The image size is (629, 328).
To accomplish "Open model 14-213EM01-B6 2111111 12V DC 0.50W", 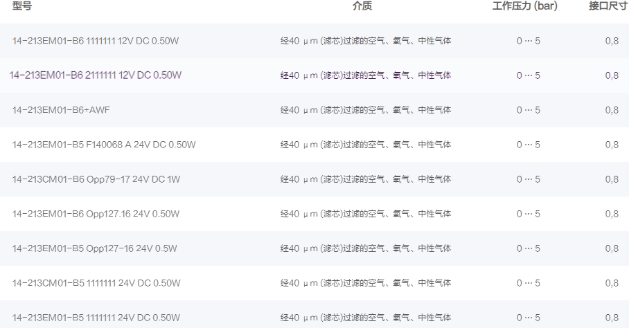I will coord(96,75).
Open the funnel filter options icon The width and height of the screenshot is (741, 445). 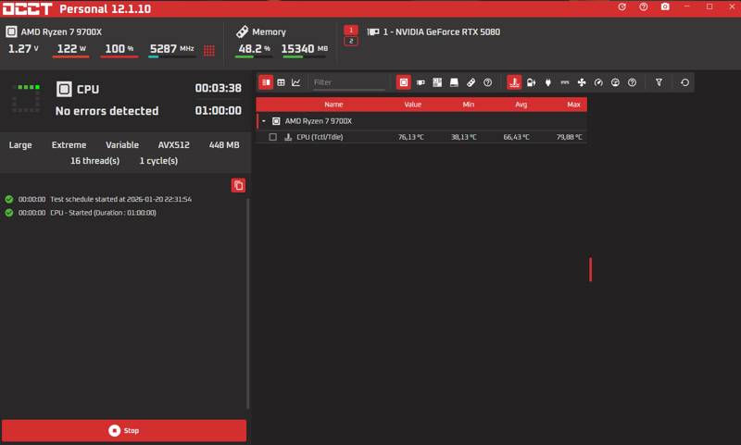coord(659,82)
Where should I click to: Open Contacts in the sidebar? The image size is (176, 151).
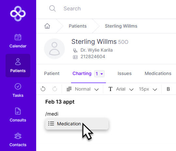pyautogui.click(x=18, y=140)
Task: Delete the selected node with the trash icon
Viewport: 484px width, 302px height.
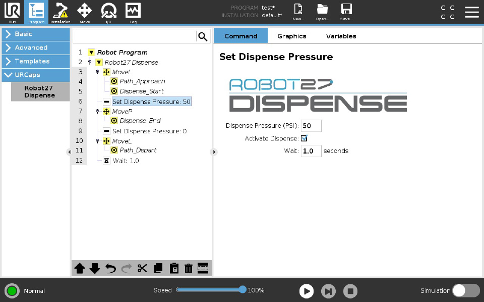Action: 189,268
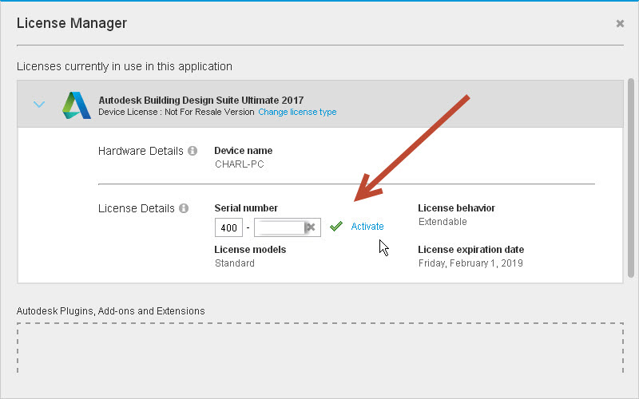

○ ○ ○ ○

> Aim of the exercise: Pull out the rows from the line containing "Where should I" through the end of the rows, word for word, with the pictures left out.

> Output of the exercise:
Where should I click to: Open Contacts in the sidebar? The image size is (176, 151).
pyautogui.click(x=18, y=140)
Task: Delete the selected node with the trash icon
Viewport: 484px width, 302px height.
Action: 189,268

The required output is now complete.